L'uomo, di origini marocchine, si era allontanato senza prestare soccorso al bambino, morto sul colpo a causa dell'impatto con l'auto

Drogato, senza patente e con gamba ingessata: così il migrante ha ucciso bimbo in bici

La polizia locale di Milano ha tratto in arresto Nour Amdouni, il marocchino di 20 anni che lo scorso 9 agosto ha investito e ucciso un bambino di 12 anni non ancora compiuti, che stava passando in bici in via Bartolini. Mahanad Moubarak stava pedalando a bordo della sua bici nei pressi del ristorante-rosticceria di suo padre, in attesa che lui chiudesse il locale per poter tornare a casa. È quasi mezzanotte quando viene travolto dall'auto guidata da Amdouni, che lo uccide sul colpo.

Il migrante si è allontanato subito dal luogo dell'incidente, senza prestare soccorso al bambino. Testimoni raccontano che non ha nemmeno frenato dopo l'urto, salvo costituirsi alcune ore dopo. Sono serviti alcuni giorni agli inquirenti e alla procura per identificarlo, ma alla fine dopo un lungo lavoro sono riusciti a rintracciarlo e a trarlo in arresto. Amdouni, spiega la Procura, guidava senza patente, che non aveva mai preso, era sotto l'effetto di droga (thc) e aveva "la gamba sinistra ingessata". Per lui, l'accusa è di omicidio stradale con l'aggravante della fuga.

Nour Amdouni ha origini marocchine e si è presentato agli investigatori solo alle 4.30 del mattino, quando le forze dell'ordine erano già sulle sue tracce. Alla polizia avrebbe semplicemente detto: "Ho investito una persona". Ma il piccolo Mahanad Moubarak era già morto, stroncato a meno di 12 anni dall'incoscienza di Amdouni. In un primo momento, il 20enne è stato denunciato a piede libero ma in queste ore la polizia ha eseguito l'ordine di arresto nei suoi confronti.
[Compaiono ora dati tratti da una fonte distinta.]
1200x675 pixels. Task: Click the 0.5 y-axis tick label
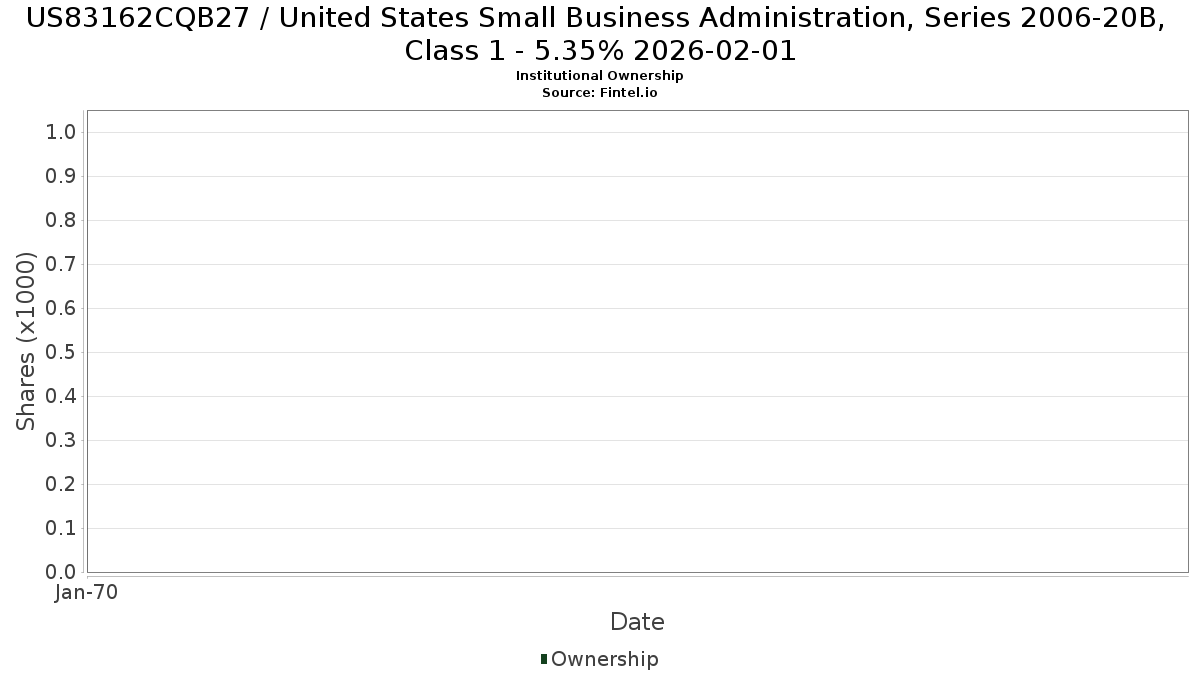click(x=62, y=353)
Amdouni guidava una smart intestata a un'azienda senza aver mai conseguito la patente di guida e nel suo fascicolo, preesistente, le forze dell'ordine hanno trovato precedenti denunce per spaccio.

Forse perché alterato dal thc, ha detto di essersi accorto solo all'ultimo momento della presenza del bambino e di non essere riuscito a evitarlo. La fuga, dice, perché sprovvisto di patente. Le tracce sull'asfalto dicono che l'uomo viaggiava a velocità sostenuta, tanto che il corpo martoriato del piccolo Mahanad Moubarak è stato trascinato per una ventina di metri. Nella nota della procura, si evince che la velocità era "non inferiore a 90 chilometri l'ora circa a fronte del limite previsto in quel tratto di strada urbana pari a 50 km/h". Il papà del piccolo vive in Italia da quasi vent'anni e ha un'altra figlia, Rawan, che studia all'università. Solo un anno fa, la mamma del bimbo è morta a causa di un infarto.